Pour les Suisses, l'Etat ne doit pas se mêler des hauts salaires

Les Suisses veulent que l'État se mêle moins des hauts salaires. C'est ce qui ressort d'une récente étude menée par un cabinet de conseil.

27 août 2014, 10:35
salaires

Après deux votations clés, l'intérêt des Suisses pour les rémunérations des dirigeants d'entreprise reste vif, selon la dernière enquête du cabinet de conseil Hostettler kramasch partner (hkp). Ils sont, toutefois, toujours moins nombreux à souhaiter que l'Etat s'en mêle.

Désormais, seules 42% des personnes interrogées estiment qu'il appartient à l'Etat de fixer les règles pour les salaires des patrons, contre 47% en 2013 et 64% lors du premier sondage réalisé en 2010, a indiqué hkp mercredi. Pour la cinquième année consécutive, la société a sondé plus de 1000 personnes à travers le pays.

L'ordonnance d'application de l'initiative Minder contre les salaires abusifs (ORAb) est entrée en vigueur en janvier. Auparavant, le texte "1:12 - pour des salaires équitables" visant à empêcher que, dans une même entreprise, un employé gagne moins en un an que son patron en un mois, a été rejeté par 65,3% des voix le 24 novembre.

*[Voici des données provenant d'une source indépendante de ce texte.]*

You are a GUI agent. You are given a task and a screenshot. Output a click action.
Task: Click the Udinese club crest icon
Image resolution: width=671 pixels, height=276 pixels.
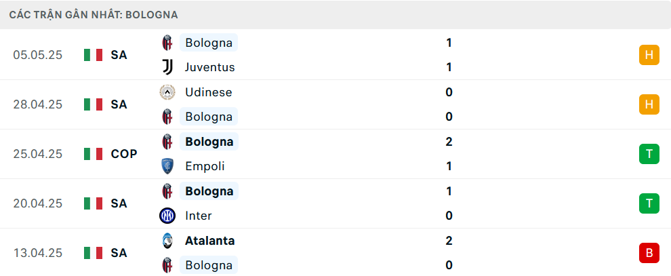pyautogui.click(x=167, y=92)
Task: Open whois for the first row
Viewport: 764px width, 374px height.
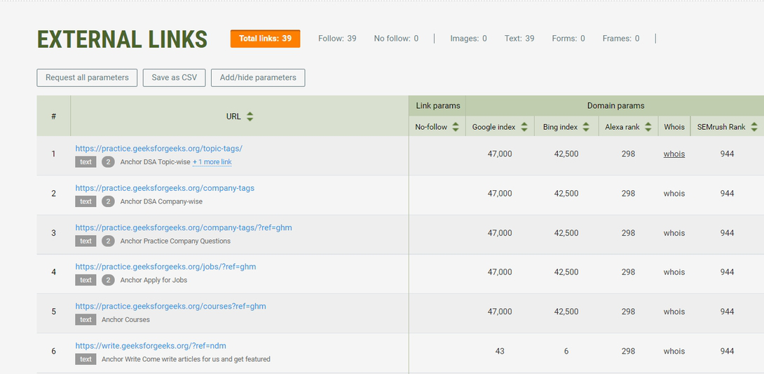Action: pos(674,154)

La demande d'intervention de l'Etat se fait donc moins pressante, constate hkp. En parallèle, 70% des sondés demandent de fixer une limite supérieure au salaire, contre 75% un an plus tôt. Côté plafonnement, hkp évoque une très large fourchette, soit entre 10'000 et 20 millions de francs.

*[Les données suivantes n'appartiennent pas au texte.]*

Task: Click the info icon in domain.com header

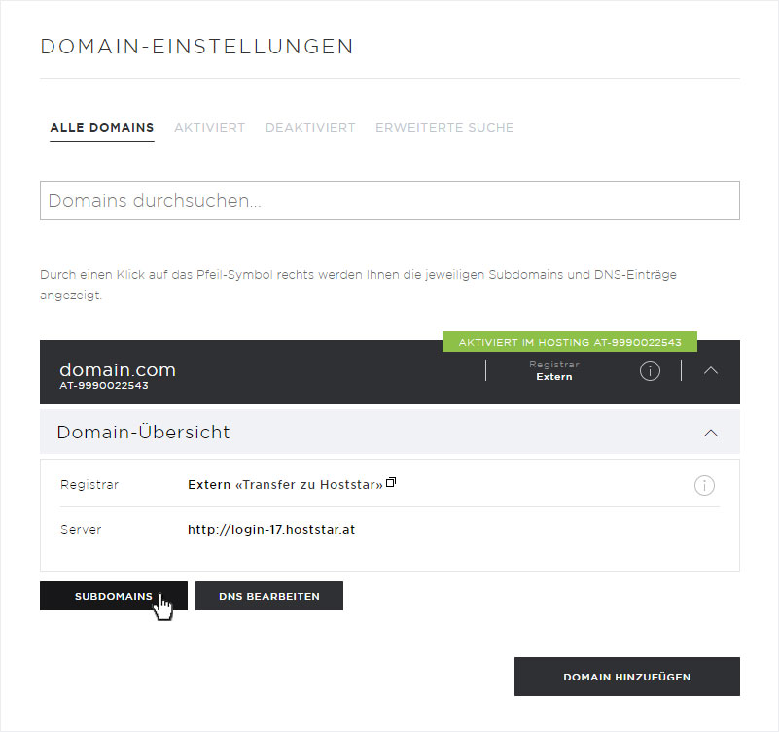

Pour la première fois, les participants se sont exprimés sur le rôle des conseils d'administration dans la mise en oeuvre d'un système équitable de bonification. Trois participants sur cinq jugent que les organes de surveillance assument trop peu de responsabilités. Les plus sceptiques reprochent la confusion d'intérêts, le manque d'indépendance, de motivation, voire de compétence.